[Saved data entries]
● ● ● ● ●

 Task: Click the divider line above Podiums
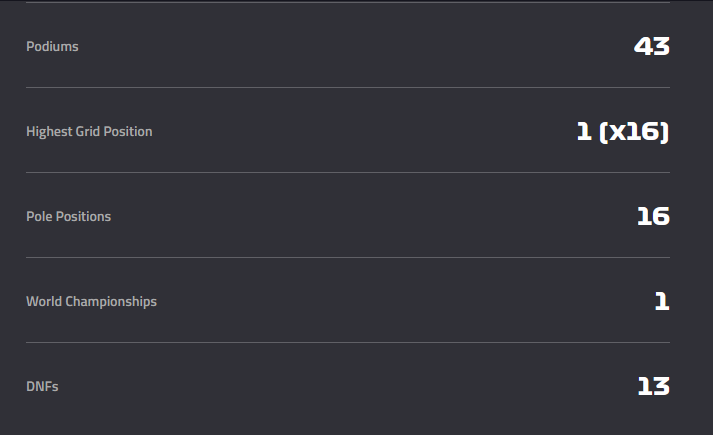pos(347,2)
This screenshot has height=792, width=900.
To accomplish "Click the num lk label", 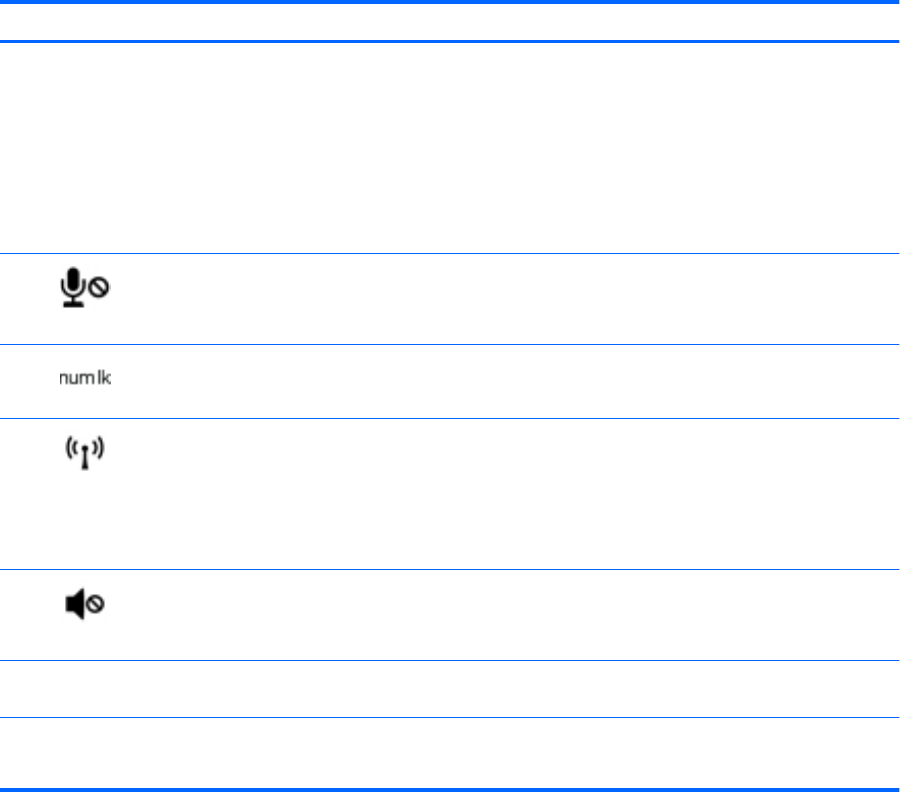I will pos(85,380).
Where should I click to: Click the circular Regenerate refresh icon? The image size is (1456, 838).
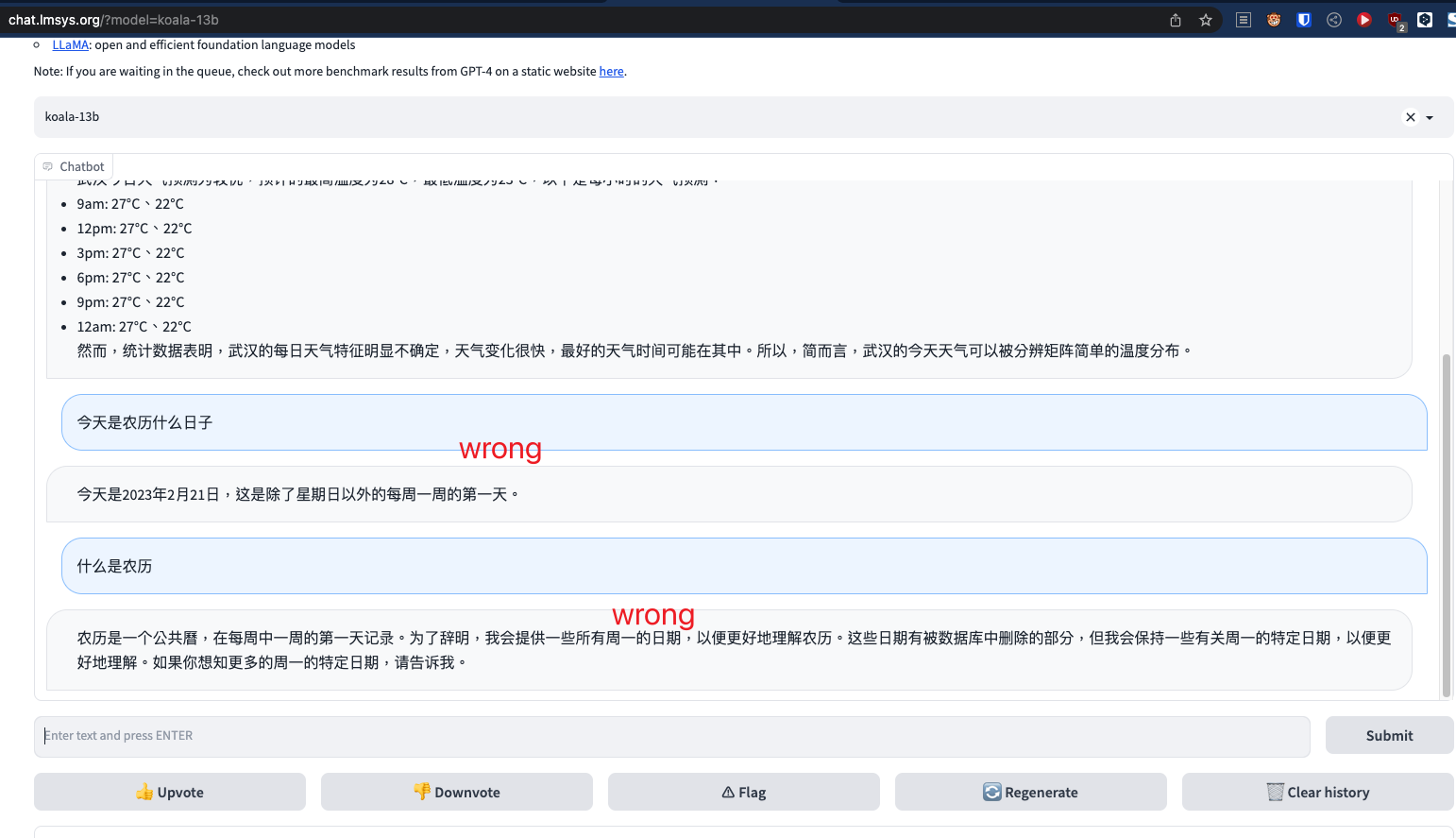pyautogui.click(x=990, y=792)
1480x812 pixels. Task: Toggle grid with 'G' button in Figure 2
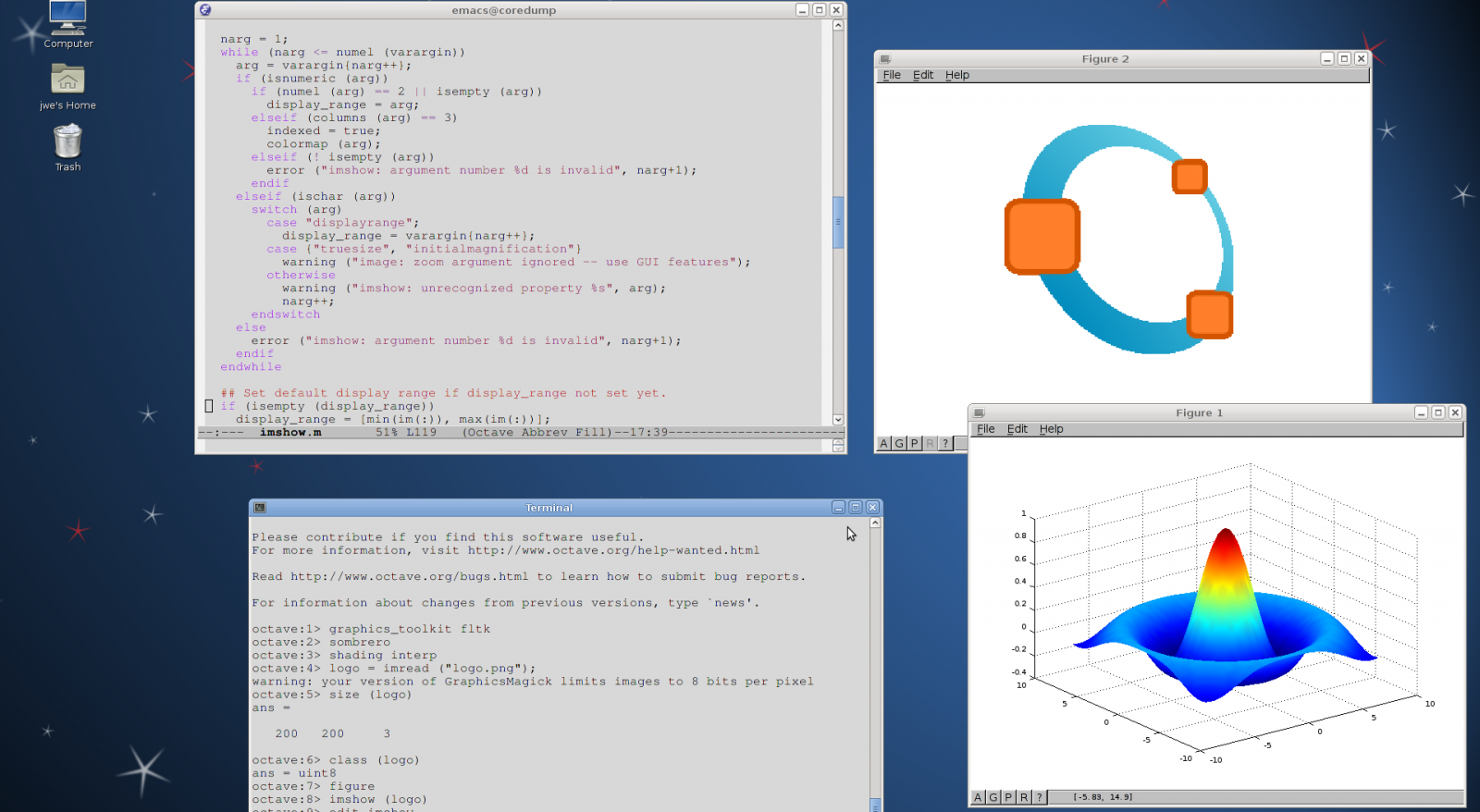coord(899,444)
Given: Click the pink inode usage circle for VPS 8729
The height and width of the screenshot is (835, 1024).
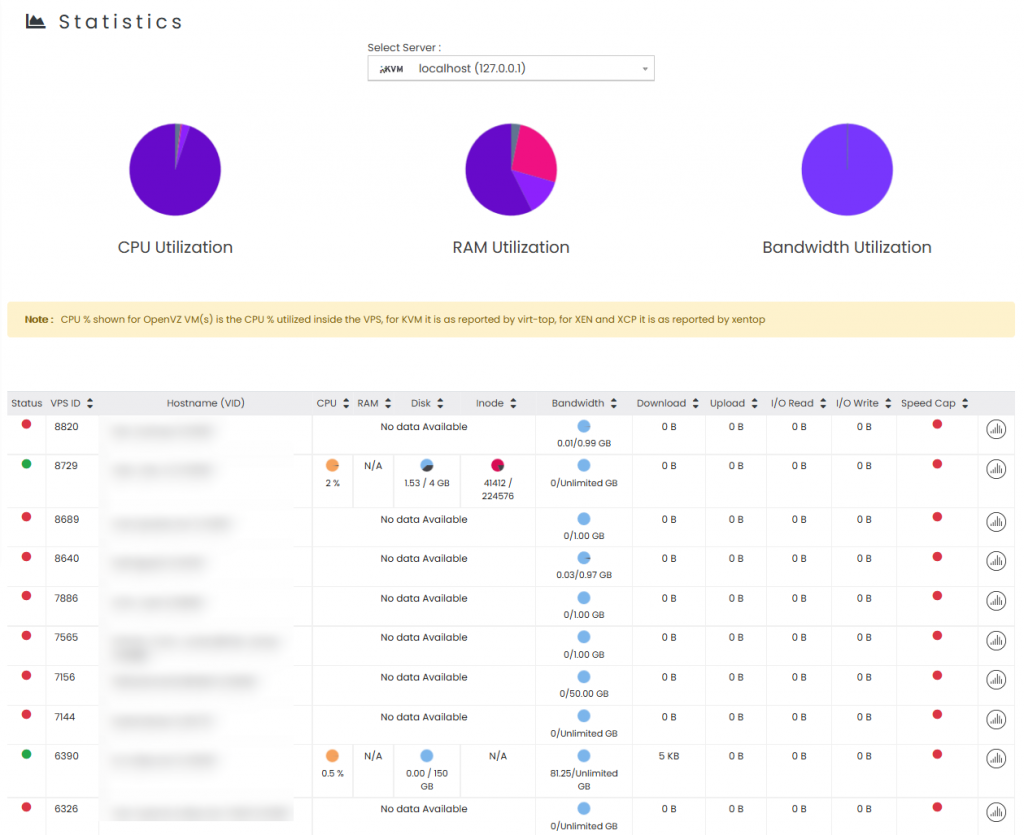Looking at the screenshot, I should pyautogui.click(x=497, y=463).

● ● ● ● ●

- Task brief
Extract exactly the lines above from the line containing "The height and" through the last one, both ends included, but not the pictures.

- Expected answer
The height and width of the screenshot is (835, 1024).
Looking at the screenshot, I should pyautogui.click(x=497, y=463).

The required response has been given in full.